* _Stored data entries_
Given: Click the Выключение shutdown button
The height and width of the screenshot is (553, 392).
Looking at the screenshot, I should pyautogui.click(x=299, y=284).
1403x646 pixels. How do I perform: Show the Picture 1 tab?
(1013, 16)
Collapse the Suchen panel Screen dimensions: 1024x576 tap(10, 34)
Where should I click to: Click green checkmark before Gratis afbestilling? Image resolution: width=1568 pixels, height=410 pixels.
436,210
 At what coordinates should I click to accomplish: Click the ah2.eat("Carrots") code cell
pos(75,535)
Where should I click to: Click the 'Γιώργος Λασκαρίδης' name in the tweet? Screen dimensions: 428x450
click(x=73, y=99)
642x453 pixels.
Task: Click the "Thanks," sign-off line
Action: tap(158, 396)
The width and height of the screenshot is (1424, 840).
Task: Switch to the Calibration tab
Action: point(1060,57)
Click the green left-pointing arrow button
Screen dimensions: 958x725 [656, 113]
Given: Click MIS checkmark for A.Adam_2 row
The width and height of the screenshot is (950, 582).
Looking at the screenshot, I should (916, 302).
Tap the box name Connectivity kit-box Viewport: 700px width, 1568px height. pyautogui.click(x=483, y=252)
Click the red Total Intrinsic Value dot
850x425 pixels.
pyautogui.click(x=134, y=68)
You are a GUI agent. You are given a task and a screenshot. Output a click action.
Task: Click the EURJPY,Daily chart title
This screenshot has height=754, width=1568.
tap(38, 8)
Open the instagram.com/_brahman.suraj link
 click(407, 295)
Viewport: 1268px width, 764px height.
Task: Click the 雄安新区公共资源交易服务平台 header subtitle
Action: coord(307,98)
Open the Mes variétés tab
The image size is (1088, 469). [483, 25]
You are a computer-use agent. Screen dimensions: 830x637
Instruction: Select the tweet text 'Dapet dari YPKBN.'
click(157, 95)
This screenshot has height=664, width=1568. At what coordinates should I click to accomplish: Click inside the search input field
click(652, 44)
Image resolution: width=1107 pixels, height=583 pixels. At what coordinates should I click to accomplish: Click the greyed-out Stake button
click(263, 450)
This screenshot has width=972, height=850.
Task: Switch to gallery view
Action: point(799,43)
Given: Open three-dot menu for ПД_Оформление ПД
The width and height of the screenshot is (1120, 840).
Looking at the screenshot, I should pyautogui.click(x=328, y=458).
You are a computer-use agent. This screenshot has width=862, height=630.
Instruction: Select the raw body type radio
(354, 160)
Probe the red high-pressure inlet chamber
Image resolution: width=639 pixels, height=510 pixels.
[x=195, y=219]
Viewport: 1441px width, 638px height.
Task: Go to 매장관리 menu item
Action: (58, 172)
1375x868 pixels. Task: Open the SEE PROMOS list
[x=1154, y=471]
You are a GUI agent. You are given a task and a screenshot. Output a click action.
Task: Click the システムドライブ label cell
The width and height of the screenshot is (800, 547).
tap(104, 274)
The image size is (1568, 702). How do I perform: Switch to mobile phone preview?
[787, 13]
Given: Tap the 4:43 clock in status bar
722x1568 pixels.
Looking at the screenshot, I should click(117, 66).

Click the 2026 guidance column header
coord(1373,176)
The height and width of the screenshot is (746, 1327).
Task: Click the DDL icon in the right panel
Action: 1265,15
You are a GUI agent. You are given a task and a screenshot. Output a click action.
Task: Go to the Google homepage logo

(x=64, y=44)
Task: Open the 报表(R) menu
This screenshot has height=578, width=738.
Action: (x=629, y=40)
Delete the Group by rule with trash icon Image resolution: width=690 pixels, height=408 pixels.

* _ACTION ITEM_
The data above should be returned in full, exactly as written.

* _COMPLETED EXERCISE_
Given: Click the Выключение shutdown button
The height and width of the screenshot is (553, 392).
Looking at the screenshot, I should pyautogui.click(x=299, y=284).
1403x646 pixels. How do I perform: Show the Picture 1 tab?
(1013, 16)
Collapse the Suchen panel Screen dimensions: 1024x576 tap(10, 34)
Where should I click to: Click green checkmark before Gratis afbestilling? Image resolution: width=1568 pixels, height=410 pixels.
436,210
 At what coordinates should I click to accomplish: Click the ah2.eat("Carrots") code cell
pos(75,535)
Where should I click to: Click the 'Γιώργος Λασκαρίδης' name in the tweet? Screen dimensions: 428x450
click(x=73, y=99)
642x453 pixels.
Task: Click the "Thanks," sign-off line
Action: tap(158, 396)
The width and height of the screenshot is (1424, 840).
Task: Switch to the Calibration tab
Action: point(1060,57)
Click the green left-pointing arrow button
Screen dimensions: 958x725 [656, 113]
Given: Click MIS checkmark for A.Adam_2 row
The width and height of the screenshot is (950, 582).
Looking at the screenshot, I should (916, 302).
Tap the box name Connectivity kit-box Viewport: 700px width, 1568px height. pyautogui.click(x=483, y=252)
Click the red Total Intrinsic Value dot
850x425 pixels.
pyautogui.click(x=134, y=68)
You are a GUI agent. You are given a task and a screenshot. Output a click action.
Task: Click the EURJPY,Daily chart title
This screenshot has height=754, width=1568.
tap(38, 8)
Open the instagram.com/_brahman.suraj link
 click(407, 295)
Viewport: 1268px width, 764px height.
Task: Click the 雄安新区公共资源交易服务平台 header subtitle
Action: coord(307,98)
Open the Mes variétés tab
The image size is (1088, 469). [483, 25]
You are a computer-use agent. Screen dimensions: 830x637
Instruction: Select the tweet text 'Dapet dari YPKBN.'
click(157, 95)
This screenshot has height=664, width=1568. At what coordinates should I click to accomplish: Click inside the search input field
click(652, 44)
Image resolution: width=1107 pixels, height=583 pixels. At what coordinates should I click to accomplish: Click the greyed-out Stake button
click(263, 450)
This screenshot has width=972, height=850.
Task: Switch to gallery view
Action: point(799,43)
Given: Open three-dot menu for ПД_Оформление ПД
The width and height of the screenshot is (1120, 840).
Looking at the screenshot, I should pyautogui.click(x=328, y=458).
You are a computer-use agent. This screenshot has width=862, height=630.
Instruction: Select the raw body type radio
(354, 160)
Probe the red high-pressure inlet chamber
Image resolution: width=639 pixels, height=510 pixels.
[x=195, y=219]
Viewport: 1441px width, 638px height.
Task: Go to 매장관리 menu item
Action: (58, 172)
1375x868 pixels. Task: Open the SEE PROMOS list
[x=1154, y=471]
You are a GUI agent. You are given a task and a screenshot. Output a click action.
Task: Click the システムドライブ label cell
The width and height of the screenshot is (800, 547).
tap(104, 274)
The image size is (1568, 702). How do I perform: Switch to mobile phone preview?
[787, 13]
Given: Tap the 4:43 clock in status bar
722x1568 pixels.
Looking at the screenshot, I should click(117, 66).

Click the 2026 guidance column header
coord(1373,176)
The height and width of the screenshot is (746, 1327).
Task: Click the DDL icon in the right panel
Action: 1265,15
You are a GUI agent. You are given a task and a screenshot. Output a click action.
Task: Go to the Google homepage logo

(x=64, y=44)
Task: Open the 报表(R) menu
This screenshot has height=578, width=738.
Action: (x=629, y=40)
Delete the Group by rule with trash icon Image resolution: width=690 pixels, height=408 pixels.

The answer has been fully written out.